• **Exercise instructions**: Report the number of lines in the records below that contain the word "computer", and nothing more.

Source data section start

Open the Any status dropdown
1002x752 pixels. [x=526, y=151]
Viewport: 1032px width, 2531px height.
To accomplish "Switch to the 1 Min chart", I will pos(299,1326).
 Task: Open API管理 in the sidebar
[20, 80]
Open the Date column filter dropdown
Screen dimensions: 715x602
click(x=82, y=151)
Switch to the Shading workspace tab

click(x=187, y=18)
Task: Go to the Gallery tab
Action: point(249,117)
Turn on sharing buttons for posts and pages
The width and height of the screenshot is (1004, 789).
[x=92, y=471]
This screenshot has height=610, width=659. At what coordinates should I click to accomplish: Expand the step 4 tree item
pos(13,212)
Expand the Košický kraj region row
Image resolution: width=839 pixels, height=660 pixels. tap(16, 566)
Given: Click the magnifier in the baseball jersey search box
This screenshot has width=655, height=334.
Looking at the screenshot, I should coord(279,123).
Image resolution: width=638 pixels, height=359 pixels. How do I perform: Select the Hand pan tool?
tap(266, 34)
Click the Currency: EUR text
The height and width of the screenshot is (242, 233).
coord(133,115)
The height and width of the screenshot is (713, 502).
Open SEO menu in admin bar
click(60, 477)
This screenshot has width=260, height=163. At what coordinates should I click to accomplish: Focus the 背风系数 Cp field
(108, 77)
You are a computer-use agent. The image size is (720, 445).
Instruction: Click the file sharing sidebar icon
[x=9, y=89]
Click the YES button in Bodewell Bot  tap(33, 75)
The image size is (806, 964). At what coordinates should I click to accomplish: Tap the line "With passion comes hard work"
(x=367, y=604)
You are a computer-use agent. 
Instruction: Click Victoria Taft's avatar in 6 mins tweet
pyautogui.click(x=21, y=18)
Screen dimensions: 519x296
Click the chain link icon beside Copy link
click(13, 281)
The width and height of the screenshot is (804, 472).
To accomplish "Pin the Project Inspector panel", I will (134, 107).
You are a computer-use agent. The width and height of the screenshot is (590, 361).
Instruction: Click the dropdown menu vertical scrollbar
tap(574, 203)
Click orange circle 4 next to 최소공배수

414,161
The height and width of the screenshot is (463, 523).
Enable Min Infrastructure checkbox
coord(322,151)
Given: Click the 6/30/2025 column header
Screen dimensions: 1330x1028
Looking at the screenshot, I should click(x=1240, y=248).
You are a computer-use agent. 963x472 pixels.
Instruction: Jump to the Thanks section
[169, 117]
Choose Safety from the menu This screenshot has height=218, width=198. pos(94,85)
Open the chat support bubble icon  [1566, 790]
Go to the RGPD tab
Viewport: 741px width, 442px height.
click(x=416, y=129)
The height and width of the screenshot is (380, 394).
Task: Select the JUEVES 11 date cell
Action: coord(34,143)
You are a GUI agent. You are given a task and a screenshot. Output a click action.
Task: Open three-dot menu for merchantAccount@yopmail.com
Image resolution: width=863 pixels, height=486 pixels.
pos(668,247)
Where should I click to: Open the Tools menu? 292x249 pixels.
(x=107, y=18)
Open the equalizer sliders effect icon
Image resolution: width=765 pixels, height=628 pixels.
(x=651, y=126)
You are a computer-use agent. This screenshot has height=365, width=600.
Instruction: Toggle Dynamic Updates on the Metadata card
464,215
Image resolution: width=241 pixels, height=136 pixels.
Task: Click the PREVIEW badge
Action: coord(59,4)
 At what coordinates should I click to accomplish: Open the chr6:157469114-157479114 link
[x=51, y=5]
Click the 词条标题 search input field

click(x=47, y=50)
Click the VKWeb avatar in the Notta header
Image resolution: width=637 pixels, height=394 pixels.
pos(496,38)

Source data section end

• **Exercise output**: 5